Analistas acreditam que o caminho para a certificação internacional, especialmente pela Agência Europeia para a Segurança da Aviação (EASA), será desafiador.
“Não esperamos que o C919 seja certificado na Europa no futuro próximo”, disse McDonald. “A Europa possui parâmetros de certificação muito rigorosos.”
Além disso, a certificação pela Administração Federal de Aviação dos EUA (FAA) provavelmente será complicada devido às tensões entre EUA e China.
Reguladores da UE e EUA frequentemente são considerados o “padrão ouro” por outras autoridades globais, de acordo com David Yu, especialista do setor de aviação da NYU Shanghai.
Paralelamente aos esforços com o C919, a Comac também está desenvolvendo sua primeira aeronave widebody, o C929. Durante um dos maiores shows aéreos da China, em Zhuhai, em novembro, a companhia anunciou que a estatal Air China se tornou a primeira companhia aérea a se comprometer a operar o jato, que visa desafiar aviões maiores da Airbus e Boeing, como o 787 Dreamliner.
Sash Tusa, analista do setor aeroespacial e de defesa no Reino Unido, afirmou que, embora o C929 ofereça à China uma oportunidade de demonstrar avanço tecnológico no setor, o país ainda dependerá de motores estrangeiros para jatos comerciais. A IBA estima que o C929 não estará em serviço antes de 2040.
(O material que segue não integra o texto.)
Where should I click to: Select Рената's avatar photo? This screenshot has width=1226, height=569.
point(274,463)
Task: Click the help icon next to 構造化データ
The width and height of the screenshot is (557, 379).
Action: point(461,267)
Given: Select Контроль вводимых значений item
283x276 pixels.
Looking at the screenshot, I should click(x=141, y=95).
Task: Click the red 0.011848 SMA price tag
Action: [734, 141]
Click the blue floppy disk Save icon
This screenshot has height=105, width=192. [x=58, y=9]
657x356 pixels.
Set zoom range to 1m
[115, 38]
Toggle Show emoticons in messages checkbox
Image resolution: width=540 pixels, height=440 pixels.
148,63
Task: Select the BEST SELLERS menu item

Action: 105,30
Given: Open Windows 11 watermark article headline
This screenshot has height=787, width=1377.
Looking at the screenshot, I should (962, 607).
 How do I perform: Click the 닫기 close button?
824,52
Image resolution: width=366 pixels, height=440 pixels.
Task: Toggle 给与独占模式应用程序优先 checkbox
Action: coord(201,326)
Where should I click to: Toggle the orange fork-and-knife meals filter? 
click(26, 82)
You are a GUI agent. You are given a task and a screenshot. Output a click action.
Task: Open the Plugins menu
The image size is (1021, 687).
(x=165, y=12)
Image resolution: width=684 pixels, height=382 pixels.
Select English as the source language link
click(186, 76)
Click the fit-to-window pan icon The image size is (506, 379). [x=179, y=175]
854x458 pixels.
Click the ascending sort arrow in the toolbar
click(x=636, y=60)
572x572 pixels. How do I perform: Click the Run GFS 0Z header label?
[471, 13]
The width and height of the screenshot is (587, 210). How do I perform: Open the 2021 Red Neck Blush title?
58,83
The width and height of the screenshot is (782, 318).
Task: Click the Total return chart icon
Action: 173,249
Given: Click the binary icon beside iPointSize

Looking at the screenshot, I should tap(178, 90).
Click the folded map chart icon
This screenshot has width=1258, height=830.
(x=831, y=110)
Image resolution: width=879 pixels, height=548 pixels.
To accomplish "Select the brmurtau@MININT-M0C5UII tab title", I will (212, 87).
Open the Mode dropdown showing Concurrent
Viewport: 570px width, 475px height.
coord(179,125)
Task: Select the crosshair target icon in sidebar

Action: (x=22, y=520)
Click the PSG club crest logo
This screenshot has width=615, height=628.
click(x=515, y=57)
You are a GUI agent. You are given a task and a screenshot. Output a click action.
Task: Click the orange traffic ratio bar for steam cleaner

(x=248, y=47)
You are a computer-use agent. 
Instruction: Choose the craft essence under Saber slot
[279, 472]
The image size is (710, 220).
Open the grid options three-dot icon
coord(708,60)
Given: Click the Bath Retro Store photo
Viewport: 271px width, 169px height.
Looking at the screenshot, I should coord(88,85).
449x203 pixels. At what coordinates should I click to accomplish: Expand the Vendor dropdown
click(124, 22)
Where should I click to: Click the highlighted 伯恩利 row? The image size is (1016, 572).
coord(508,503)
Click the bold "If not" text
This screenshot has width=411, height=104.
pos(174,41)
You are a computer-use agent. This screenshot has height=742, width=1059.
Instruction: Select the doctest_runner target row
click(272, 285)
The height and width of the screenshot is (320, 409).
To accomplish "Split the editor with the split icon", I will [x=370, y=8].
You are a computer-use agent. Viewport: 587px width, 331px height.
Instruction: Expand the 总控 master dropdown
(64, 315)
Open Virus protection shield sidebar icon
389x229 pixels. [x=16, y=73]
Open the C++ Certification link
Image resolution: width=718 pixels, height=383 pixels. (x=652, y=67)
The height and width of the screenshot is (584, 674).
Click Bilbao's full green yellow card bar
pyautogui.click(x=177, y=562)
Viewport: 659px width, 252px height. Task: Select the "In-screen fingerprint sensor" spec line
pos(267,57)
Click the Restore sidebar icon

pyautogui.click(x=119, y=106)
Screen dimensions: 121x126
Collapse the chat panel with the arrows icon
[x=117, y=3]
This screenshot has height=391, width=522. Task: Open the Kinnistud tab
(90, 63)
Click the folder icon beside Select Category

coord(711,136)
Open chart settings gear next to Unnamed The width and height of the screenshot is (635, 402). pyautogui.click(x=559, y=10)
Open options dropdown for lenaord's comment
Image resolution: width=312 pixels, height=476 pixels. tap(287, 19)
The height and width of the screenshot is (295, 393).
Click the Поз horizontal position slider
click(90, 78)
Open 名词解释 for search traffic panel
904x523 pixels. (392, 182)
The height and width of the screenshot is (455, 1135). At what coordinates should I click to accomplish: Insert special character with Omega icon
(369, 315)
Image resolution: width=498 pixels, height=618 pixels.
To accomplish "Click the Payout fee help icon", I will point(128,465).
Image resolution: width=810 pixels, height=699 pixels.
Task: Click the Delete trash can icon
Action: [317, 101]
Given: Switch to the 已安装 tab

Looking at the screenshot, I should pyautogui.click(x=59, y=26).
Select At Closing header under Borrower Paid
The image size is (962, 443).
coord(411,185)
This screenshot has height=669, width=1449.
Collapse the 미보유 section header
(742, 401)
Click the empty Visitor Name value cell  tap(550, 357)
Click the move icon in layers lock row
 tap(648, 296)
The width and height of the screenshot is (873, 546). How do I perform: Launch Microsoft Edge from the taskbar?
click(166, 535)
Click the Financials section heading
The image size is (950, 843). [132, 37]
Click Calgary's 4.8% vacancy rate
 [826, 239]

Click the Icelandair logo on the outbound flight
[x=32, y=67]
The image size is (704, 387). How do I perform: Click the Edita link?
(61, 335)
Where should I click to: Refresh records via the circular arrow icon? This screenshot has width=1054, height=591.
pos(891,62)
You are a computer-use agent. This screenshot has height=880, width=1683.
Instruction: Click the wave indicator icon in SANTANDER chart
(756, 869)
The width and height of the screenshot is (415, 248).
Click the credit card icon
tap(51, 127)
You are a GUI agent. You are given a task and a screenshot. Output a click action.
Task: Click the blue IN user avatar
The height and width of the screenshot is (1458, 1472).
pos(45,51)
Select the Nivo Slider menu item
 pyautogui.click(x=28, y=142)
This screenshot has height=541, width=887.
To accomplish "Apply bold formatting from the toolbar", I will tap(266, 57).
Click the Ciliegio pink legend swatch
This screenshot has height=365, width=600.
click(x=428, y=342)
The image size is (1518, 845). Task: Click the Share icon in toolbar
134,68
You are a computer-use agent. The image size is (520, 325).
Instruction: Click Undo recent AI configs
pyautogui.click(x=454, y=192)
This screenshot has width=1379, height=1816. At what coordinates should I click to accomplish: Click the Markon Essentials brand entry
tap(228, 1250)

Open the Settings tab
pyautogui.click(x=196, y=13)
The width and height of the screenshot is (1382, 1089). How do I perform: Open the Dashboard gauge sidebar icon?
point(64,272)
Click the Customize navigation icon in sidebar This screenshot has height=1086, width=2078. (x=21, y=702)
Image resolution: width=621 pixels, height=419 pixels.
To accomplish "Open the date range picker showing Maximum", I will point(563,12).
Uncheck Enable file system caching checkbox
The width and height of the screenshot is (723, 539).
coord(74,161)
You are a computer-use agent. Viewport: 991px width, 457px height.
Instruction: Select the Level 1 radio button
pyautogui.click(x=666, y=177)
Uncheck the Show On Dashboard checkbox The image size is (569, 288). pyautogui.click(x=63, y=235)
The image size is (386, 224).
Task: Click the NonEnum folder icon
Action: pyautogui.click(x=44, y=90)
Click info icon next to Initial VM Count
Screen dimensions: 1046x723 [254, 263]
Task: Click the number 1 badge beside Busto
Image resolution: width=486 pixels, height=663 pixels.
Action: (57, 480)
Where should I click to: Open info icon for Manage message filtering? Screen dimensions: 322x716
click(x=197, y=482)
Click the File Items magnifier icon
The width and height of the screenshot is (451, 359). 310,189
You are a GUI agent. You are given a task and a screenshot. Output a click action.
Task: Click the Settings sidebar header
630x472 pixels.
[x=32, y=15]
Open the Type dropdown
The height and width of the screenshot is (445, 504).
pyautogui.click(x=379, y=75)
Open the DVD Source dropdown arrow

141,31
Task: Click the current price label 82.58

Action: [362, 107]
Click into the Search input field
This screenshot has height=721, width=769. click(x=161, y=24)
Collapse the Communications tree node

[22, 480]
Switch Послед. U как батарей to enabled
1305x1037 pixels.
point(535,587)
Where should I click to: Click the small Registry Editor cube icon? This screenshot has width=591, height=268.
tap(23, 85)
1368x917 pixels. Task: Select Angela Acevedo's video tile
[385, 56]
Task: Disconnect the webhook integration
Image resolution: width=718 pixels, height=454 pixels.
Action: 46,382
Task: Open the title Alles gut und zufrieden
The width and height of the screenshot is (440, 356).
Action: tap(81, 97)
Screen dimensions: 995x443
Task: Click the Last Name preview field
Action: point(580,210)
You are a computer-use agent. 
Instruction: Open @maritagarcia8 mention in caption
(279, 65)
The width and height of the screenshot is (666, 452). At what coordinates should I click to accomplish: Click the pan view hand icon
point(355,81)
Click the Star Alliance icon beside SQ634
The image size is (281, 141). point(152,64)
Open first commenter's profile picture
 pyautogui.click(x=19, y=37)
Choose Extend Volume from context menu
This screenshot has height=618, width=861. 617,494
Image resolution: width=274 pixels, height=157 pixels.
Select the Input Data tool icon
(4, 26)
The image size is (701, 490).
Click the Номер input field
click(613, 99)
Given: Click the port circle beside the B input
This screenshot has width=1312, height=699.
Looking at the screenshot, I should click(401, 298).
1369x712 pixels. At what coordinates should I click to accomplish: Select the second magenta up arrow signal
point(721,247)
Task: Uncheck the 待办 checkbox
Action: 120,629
No caso do C919, componentes-chave ainda são fabricados no Ocidente. Os motores da aeronave são fornecidos pela joint venture franco-americana CFM International, enquanto as unidades auxiliares de potência (APUs) são fabricadas pela Honeywell, dos EUA.
“Até agora, [a Comac] está construindo aeronaves que são em grande parte ocidentais em valor, mas com estruturas chinesas”, disse Aboulafia, da AeroDynamic Advisory. “Isso torna o aumento da produção dependente da disposição ocidental de continuar fornecendo sistemas, e, considerando uma presidência de Trump, isso não é garantido.”
Tusa concluiu que a Comac provavelmente não obterá uma “fatia justa do mercado global” na próxima década, mas desempenhará um papel importante como “substituição de importação” para companhias aéreas domésticas da China.
“A Airbus constrói na China. A Boeing não”, disse ele. “Então, a Comac entra como o segundo fornecedor. Substituição de importação não te transforma em um concorrente. Isso te torna um ato de política estatal.”